Could you give again exactly, and only, the lines from the one holding "You are a computer-use agent." through the end of the data, both ends included, with pictures left out?

──────────────────────────────

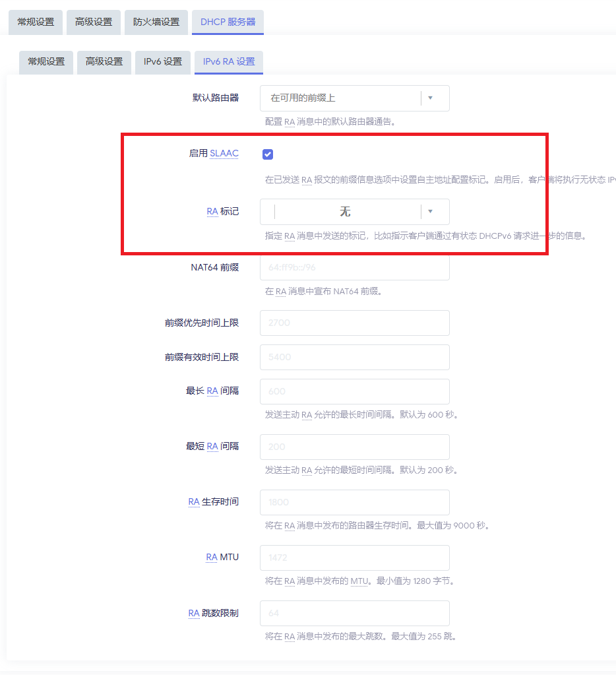Click the 无 value in RA 标记
The image size is (616, 675).
(345, 212)
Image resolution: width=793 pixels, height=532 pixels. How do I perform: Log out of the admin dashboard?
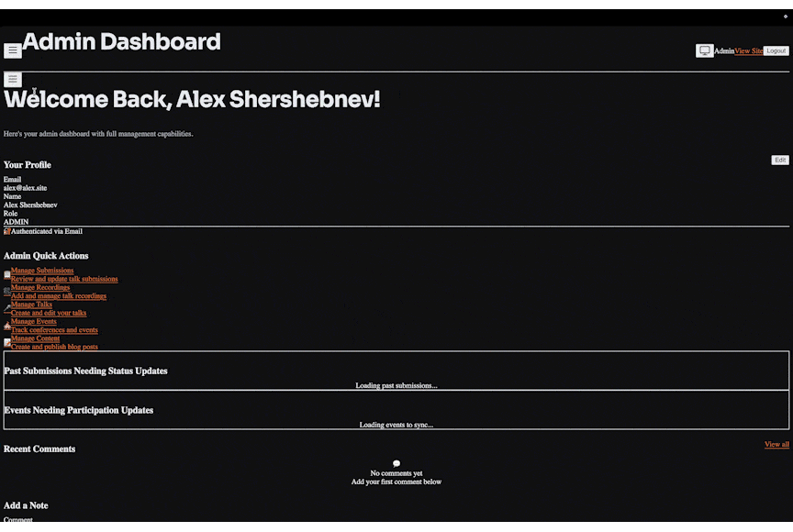pyautogui.click(x=776, y=50)
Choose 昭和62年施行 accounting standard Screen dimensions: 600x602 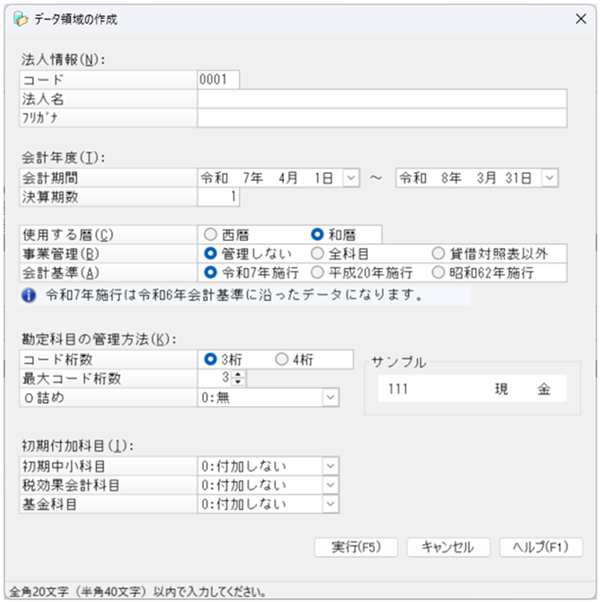440,271
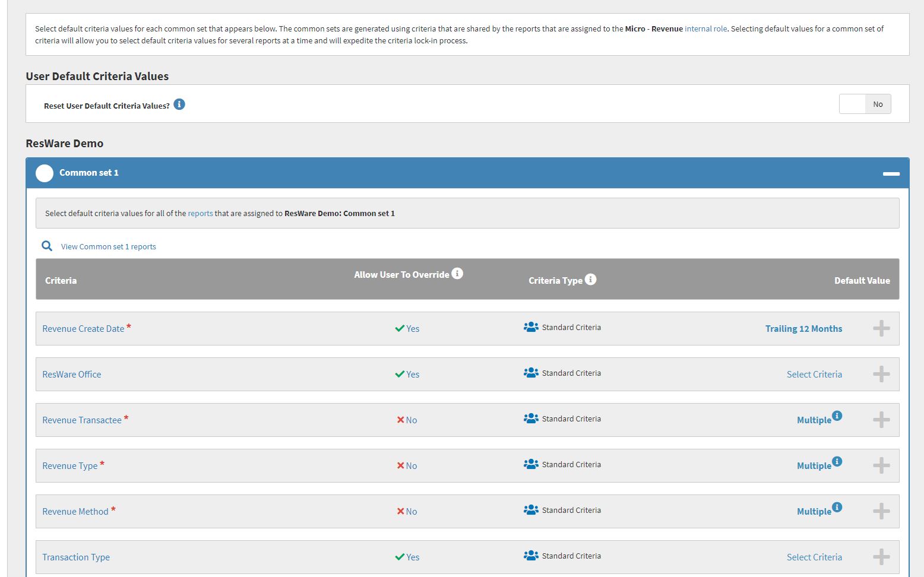Click Select Criteria for ResWare Office

(x=814, y=375)
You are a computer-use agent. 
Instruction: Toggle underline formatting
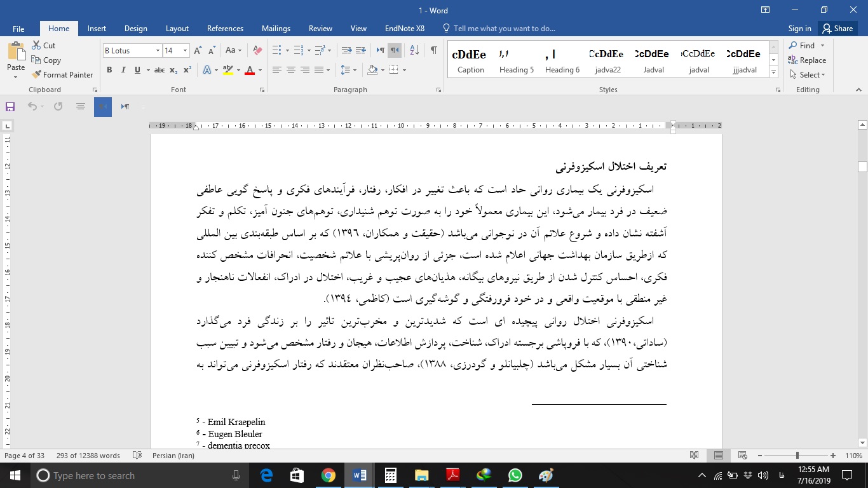tap(137, 70)
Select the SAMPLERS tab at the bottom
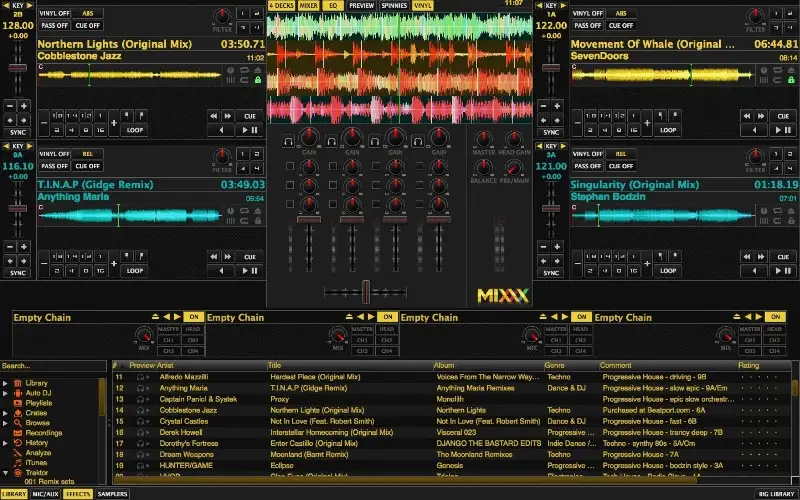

──────────────────────────────

#### EXERCISE RESPONSE:
You are a computer-use agent. 
Instruction: Toggle underline formatting
tap(137, 70)
Select the SAMPLERS tab at the bottom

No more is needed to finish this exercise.